● What needs to be done
Return the run of lines below that opens with the line containing "The image size is (1024, 486)." and closes with the line containing "This screenshot has height=745, width=1162.", keeping each one exact.

Raw data START

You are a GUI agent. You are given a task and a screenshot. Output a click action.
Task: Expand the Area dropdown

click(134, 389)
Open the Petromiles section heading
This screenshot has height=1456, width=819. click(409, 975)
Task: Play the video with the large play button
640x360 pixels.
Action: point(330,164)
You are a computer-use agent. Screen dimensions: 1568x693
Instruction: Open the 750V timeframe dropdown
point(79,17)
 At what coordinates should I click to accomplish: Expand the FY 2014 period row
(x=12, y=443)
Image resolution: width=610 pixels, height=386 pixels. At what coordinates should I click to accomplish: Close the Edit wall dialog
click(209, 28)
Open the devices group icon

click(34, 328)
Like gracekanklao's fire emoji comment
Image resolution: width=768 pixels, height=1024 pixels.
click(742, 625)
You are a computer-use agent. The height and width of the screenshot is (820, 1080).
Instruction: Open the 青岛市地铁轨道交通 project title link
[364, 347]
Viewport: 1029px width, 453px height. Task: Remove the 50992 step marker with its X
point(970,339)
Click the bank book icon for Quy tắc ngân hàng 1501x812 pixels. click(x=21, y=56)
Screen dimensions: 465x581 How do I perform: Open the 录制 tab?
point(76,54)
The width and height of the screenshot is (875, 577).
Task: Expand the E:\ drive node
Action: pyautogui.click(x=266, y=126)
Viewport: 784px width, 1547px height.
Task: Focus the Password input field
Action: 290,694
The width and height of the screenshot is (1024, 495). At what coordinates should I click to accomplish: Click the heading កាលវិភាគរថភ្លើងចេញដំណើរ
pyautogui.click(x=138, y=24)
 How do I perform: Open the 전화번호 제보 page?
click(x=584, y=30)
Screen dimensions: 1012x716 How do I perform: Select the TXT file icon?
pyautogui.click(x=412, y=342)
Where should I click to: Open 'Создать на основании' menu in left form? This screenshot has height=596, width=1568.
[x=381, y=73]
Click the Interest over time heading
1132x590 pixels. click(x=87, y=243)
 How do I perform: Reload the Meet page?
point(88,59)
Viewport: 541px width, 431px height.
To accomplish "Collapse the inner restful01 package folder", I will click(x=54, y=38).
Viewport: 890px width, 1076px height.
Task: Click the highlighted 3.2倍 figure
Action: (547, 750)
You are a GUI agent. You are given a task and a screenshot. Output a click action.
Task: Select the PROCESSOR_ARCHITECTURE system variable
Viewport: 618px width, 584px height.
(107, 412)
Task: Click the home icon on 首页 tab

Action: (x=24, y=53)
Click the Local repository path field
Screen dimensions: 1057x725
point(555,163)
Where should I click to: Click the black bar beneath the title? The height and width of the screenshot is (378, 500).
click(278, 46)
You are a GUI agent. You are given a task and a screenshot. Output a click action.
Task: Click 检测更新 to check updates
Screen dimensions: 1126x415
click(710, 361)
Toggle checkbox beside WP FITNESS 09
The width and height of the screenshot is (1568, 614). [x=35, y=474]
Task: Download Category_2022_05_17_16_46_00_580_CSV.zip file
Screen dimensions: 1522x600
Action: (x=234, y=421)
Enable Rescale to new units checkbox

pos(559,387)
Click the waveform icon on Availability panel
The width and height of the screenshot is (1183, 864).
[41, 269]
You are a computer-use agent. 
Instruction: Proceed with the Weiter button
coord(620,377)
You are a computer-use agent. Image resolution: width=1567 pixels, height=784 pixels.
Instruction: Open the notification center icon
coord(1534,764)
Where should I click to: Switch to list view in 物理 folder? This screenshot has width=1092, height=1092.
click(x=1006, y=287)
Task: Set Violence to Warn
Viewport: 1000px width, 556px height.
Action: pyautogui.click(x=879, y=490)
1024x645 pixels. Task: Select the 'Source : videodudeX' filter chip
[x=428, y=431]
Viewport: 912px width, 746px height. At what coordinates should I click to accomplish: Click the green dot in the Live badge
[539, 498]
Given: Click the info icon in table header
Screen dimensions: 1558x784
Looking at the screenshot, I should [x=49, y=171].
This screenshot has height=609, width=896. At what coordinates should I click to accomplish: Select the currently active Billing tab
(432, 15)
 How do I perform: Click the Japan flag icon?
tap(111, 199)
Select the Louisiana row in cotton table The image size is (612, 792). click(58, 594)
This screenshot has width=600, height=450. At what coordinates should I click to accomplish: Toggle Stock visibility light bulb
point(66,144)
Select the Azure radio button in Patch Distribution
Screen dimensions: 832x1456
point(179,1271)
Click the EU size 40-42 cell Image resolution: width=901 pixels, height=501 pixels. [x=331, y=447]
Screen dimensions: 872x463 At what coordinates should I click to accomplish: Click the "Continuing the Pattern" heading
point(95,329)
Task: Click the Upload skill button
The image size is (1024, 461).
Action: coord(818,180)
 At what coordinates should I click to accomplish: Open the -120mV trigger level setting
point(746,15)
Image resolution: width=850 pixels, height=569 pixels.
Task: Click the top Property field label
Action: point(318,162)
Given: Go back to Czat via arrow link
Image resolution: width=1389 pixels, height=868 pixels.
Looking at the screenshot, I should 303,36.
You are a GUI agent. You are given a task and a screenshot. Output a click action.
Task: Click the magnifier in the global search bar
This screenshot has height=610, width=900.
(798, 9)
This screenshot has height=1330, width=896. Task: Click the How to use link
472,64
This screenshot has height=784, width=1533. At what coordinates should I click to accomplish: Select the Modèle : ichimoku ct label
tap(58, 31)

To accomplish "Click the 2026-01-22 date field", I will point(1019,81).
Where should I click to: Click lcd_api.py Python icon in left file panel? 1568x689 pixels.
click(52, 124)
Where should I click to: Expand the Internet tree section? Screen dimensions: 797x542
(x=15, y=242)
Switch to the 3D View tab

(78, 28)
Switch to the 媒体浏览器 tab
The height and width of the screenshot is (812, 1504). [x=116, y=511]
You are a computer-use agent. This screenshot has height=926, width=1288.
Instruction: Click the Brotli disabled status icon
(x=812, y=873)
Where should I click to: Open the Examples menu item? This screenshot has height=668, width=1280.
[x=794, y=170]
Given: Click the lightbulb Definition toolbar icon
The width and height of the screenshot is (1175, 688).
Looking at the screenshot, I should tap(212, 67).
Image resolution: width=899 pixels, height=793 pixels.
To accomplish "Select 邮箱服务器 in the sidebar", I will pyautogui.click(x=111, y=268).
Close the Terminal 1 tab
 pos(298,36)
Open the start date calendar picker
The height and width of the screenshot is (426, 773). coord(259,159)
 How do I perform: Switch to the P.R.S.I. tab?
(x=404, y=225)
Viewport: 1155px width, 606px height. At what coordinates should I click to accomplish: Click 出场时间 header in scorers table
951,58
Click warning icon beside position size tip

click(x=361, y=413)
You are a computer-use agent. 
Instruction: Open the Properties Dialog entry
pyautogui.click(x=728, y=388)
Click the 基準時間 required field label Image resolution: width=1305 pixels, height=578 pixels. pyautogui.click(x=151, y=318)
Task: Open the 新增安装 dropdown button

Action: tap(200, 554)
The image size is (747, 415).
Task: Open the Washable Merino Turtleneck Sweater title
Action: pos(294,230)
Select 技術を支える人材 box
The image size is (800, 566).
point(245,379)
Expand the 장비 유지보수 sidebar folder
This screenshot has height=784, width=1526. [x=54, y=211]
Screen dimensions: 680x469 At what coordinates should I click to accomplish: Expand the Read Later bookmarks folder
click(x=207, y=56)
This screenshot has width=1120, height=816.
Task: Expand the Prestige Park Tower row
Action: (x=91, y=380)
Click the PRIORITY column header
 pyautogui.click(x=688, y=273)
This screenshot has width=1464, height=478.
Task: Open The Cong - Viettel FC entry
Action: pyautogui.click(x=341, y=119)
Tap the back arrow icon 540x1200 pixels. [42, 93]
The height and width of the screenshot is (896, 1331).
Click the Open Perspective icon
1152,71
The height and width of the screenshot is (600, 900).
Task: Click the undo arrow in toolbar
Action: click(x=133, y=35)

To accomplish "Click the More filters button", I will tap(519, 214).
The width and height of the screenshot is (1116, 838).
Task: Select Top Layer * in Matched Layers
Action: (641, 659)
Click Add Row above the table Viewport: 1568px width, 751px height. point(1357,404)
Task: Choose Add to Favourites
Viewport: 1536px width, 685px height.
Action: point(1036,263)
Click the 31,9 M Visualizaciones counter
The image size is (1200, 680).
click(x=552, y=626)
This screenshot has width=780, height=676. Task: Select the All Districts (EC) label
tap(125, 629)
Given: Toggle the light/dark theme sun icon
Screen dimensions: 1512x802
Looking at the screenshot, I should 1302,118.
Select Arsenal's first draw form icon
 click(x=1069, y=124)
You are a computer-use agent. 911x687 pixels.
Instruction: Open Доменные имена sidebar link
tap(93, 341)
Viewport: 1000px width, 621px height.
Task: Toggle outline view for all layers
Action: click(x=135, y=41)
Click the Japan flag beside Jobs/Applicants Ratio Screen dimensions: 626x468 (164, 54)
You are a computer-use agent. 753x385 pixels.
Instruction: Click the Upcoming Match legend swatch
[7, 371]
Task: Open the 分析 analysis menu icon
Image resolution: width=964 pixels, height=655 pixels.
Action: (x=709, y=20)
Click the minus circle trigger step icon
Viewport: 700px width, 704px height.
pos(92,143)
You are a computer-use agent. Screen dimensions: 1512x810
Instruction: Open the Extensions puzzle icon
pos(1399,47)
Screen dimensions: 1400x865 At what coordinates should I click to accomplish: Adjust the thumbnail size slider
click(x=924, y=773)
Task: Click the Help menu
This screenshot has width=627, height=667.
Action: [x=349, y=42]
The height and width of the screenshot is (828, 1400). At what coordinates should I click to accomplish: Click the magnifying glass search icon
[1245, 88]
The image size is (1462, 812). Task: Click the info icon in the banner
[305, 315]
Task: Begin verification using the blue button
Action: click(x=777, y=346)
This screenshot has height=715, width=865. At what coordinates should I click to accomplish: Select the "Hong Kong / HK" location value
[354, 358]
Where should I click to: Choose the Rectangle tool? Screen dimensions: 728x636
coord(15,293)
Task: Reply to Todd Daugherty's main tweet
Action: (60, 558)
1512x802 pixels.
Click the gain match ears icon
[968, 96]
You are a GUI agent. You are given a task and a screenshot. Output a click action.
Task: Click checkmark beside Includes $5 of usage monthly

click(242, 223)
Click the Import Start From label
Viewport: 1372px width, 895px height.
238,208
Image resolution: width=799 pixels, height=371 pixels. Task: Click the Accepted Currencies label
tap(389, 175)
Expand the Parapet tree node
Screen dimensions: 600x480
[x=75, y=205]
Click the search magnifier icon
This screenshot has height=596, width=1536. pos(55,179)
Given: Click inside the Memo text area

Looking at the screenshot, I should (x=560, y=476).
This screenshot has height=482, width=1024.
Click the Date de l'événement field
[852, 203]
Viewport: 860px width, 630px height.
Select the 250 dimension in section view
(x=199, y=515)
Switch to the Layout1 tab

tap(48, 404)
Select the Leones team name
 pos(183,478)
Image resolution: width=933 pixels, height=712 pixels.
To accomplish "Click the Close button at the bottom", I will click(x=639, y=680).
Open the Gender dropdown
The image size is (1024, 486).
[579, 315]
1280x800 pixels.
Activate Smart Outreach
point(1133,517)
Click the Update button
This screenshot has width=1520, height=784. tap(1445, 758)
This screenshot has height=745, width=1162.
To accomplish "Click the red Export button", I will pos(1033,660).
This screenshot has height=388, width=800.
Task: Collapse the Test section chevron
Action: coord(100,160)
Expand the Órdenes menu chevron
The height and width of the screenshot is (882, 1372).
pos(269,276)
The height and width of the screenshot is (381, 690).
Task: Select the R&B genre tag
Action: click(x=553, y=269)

Raw data END

● Exercise result
The image size is (1024, 486).
[579, 315]
1280x800 pixels.
Activate Smart Outreach
point(1133,517)
Click the Update button
This screenshot has width=1520, height=784. tap(1445, 758)
This screenshot has height=745, width=1162.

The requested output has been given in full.